Within two generations, evangelicalism will be a house deserted of half its occupants. (Between 25 and 35 percent of Americans today are Evangelicals.) In the “Protestant” 20th century, Evangelicals flourished. But they will soon be living in a very secular and religiously antagonistic 21st century.

This collapse will herald the arrival of an anti-Christian chapter of the post-Christian West. Intolerance of Christianity will rise to levels many of us have not believed possible in our lifetimes, and public policy will become hostile toward evangelical Christianity, seeing it as the opponent of the common good.

4. The Democrats continue to promise amazing and expensive things like 'free' college and 'free' universal healthcare. Not only do they not seem to understand what that word means, but more significantly, an opinion column from the L.A. Times in July argues that before trying to fix the (pretty good) college system, the Dems might consider trying to fix the state run high schools that are failing students and families.

You’re already familiar with the purely fiscal objection – that “free college” isn’t actually free. Somebody will have to pay for it, and that somebody is everybody who pays taxes. And you’ve likely heard the pedagogical critique – that college and university curricula are antiques that don’t adequately prepare Americans for life in a quick-changing, free-market economy.

But I’m here to say something different: Never mind free college. I’d be ecstatic if Hillary, Bernie and the Democrats pledged to deliver universal high school education.

You’re thinking we’ve already got that. But what we’ve got is nearly universal credentialing.

The dirty little secret in public education is that millions of American kids are conveyor-belted through a system that does not produce math proficiency or English literacy at grade level.

Just look at Los Angeles.

5. A writer for the Atlantic admits that evolutionary thinking has invented a creation narrative that is just as faith-based as the Christian creation story.

Earth is constantly remaking itself, and over the eons it has systematically erased its origin story, subsuming and cannibalizing its earliest rocks.
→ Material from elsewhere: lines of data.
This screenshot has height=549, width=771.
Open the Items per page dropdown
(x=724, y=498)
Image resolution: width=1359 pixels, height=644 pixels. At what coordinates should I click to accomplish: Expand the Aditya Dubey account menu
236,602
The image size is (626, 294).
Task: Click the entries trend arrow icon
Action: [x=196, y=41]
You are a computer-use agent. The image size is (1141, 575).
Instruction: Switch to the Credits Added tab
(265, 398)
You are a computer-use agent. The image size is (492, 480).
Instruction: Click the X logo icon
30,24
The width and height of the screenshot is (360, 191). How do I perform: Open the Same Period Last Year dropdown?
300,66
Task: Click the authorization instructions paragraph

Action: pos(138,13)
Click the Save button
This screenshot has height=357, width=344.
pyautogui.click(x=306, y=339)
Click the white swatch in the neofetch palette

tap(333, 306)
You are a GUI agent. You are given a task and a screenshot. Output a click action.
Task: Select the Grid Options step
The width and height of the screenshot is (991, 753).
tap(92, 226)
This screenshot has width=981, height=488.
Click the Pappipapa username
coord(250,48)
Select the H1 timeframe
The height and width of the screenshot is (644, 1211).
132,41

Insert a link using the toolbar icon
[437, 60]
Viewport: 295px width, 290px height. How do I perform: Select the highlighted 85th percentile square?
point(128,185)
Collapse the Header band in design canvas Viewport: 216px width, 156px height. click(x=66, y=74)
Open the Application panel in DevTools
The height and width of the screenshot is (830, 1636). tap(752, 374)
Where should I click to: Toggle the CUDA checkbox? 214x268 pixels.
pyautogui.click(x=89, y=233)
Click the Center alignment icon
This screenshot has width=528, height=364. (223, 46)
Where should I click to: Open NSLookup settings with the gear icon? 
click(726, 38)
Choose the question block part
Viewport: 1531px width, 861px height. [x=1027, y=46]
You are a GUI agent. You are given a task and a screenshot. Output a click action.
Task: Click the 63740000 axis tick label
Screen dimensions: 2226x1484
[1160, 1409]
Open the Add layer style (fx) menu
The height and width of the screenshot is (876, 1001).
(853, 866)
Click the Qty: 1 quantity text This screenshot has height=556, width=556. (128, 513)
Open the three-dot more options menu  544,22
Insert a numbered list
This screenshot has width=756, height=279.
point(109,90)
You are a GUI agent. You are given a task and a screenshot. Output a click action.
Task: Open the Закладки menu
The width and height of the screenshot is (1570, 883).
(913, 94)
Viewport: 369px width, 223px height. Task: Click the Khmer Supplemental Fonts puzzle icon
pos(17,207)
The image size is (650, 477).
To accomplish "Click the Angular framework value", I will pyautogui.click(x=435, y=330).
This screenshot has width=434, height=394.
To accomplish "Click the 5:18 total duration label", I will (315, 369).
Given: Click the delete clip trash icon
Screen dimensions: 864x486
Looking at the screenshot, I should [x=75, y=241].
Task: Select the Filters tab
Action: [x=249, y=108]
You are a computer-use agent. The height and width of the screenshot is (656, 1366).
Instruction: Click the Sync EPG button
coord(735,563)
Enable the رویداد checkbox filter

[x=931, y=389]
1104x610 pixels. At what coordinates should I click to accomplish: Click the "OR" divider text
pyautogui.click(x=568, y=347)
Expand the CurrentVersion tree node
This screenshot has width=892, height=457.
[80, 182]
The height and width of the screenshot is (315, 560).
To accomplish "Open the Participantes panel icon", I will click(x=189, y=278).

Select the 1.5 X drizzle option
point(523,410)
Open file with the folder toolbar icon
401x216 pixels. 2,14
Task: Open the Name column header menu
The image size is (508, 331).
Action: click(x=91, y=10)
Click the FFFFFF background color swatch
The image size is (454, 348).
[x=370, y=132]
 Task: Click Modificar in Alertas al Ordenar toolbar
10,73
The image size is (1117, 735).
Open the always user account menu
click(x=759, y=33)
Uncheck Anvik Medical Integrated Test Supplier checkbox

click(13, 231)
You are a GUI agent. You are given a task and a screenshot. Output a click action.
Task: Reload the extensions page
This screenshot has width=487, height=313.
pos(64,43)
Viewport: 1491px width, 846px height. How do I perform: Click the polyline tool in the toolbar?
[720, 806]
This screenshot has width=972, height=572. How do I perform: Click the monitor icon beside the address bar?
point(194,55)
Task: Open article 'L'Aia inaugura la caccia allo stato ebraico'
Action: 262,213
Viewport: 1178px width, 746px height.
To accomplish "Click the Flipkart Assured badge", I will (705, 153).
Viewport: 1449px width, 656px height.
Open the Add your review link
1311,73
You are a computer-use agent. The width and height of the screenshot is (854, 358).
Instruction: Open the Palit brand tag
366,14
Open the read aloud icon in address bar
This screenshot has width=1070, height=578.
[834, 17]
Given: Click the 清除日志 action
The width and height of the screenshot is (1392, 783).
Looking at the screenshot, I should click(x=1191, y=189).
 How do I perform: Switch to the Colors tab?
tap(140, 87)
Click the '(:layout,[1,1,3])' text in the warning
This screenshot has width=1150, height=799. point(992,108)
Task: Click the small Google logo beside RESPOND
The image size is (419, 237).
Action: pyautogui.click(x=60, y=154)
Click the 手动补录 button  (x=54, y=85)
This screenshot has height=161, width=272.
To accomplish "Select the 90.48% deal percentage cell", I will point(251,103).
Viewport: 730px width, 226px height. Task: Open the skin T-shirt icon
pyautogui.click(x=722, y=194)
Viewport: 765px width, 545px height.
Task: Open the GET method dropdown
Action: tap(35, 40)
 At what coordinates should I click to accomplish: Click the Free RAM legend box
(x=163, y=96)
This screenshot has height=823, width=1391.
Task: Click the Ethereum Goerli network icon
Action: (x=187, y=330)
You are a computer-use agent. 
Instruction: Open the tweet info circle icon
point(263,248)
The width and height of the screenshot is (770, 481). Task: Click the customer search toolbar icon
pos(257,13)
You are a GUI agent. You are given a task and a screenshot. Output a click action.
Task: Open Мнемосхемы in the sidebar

Much of what we think we know about the earliest days of Earth therefore comes from the geologically inactive moon, which scientists use like a time capsule.

Ever since Apollo astronauts toted chunks of the moon back home, the story has sounded something like this: After coalescing from grains of dust that swirled around the newly ignited sun, the still-cooling Earth would have been covered in seas of magma, punctured by inky volcanoes spewing sulfur and liquid rock. The young planet was showered in asteroids and larger structures called planetisimals, one of which sheared off a portion of Earth and formed the moon. Just as things were finally settling down, about a half-billion years after the solar system formed, the Earth and moon were again bombarded by asteroids whose onslaught might have liquefied the young planet—and sterilized it.

6. My latest post at the Institute for Faith, Work, and Economics discusses the difference between the biblical conception of greatness and the popularly conceived notion.

We get it backward all the time. We desire the wrong things regularly. Instead of looking for ways to serve, most of us get caught up in seeking roles that will advance ourselves. We want to be the boss, to have the shining moments, and to reap the benefits. That’s how the world defines success. But Scripture paints a different picture of the nature of real greatness.

In the end, someone has to be in charge. If no one takes the responsibility to look ahead and make strategic plans, then a company, family, or church will miss opportunities and often find itself unprepared to meet the future. Having leaders, and being a leader, is a good thing.

The danger of being in charge, though, is that one gets used to being looked up to and comes to believe the hype. When people congratulate a leader on a good decision, it is easy for the leader to begin to think that she is the important one and somehow more valuable to the world than the janitor, the clerk, or the unemployed.